Deine Aufgabe
Beantworte diese Fragen mithilfe der Quelle:
(a) Was kann Yennefer laut dem ersten Absatz nicht?
(b) Wie wirkt das Schwert auf Johnjoggo32?
(c) Wie viel Stahl muss eine Parierstange laut Mahoy unter Umständen aushalten?

Quelle
Das Thema "Reproduktion" ist bei Magiern eh problematisch und Yeneffer kann keine Kinder bekommen... ^^

Und nun wählen sie eine "zu junge" Yennefer, einen viel zu jungen Geralt und eine deutlich zu alte Ciri und du siehst keine Probleme bei der Wahl der Darsteller?


----------



## Mahoy (2. Juli 2019)

Johnjoggo32 schrieb:


> Also, ich muss sagen ich bin mit dem Cast und dem Design nicht so ganz zufrieden. Außerdem finde ich, dass das Schwert irgendwie so klobig wirkt. In den Spielen waren die Schwerter alle so schön realistisch und elegant, Ich hab keine Ahnung warum die so eine sau fette Parierstange da ranklatschen müssen.



Weil eine Parierstange zum Parieren da ist und ggf. rund 10 Kilogramm mit Schmackes geführten Stahl aushalten muss. Unrealistisch ist da eher das Schwertdesign in den Spielen ... Was dort als Parierstange herhalten muss, hämmere ich noch vor dem Frühstück mit einem schweren Dolch ab. Auch das Verhältnis von Klingenlänge zu Klingenstärke ist dort - alle Hühneraugen zugedrückt - bestenfalls grenzwertig.

Material
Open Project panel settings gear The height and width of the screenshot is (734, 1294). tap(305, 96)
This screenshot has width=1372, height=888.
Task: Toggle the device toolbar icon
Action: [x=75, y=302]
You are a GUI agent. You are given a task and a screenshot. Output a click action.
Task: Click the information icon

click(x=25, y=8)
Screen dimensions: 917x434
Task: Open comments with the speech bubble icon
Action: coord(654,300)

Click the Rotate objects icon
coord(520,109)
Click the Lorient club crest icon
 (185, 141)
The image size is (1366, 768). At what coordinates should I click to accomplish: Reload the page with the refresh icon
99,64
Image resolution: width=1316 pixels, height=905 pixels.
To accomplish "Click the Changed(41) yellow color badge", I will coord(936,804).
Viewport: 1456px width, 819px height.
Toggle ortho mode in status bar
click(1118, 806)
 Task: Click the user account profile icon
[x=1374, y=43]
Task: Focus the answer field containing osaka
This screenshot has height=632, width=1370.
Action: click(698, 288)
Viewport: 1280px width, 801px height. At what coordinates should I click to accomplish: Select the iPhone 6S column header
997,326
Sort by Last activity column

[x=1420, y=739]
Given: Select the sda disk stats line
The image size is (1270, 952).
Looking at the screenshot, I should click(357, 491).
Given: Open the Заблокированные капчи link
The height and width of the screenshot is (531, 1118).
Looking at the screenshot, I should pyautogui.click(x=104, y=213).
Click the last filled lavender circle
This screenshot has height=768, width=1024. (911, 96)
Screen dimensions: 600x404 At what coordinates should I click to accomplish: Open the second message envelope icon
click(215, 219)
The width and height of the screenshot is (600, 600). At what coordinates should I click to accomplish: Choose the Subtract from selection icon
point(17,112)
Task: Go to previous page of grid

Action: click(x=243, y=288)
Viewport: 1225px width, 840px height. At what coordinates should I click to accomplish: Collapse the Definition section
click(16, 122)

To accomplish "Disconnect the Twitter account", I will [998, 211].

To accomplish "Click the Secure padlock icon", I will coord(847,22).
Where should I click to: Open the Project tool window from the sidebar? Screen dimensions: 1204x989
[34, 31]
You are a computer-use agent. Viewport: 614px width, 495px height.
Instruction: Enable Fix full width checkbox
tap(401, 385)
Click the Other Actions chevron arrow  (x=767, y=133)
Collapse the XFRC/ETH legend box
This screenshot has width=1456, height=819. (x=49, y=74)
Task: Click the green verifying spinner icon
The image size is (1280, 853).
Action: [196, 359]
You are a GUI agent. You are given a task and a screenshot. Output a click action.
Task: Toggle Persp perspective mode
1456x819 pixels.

Lösung
(a) Sie kann keine Kinder bekommen.
(b) Irgendwie klobig.
(c) Rund 10 Kilogramm mit Schmackes geführten Stahl.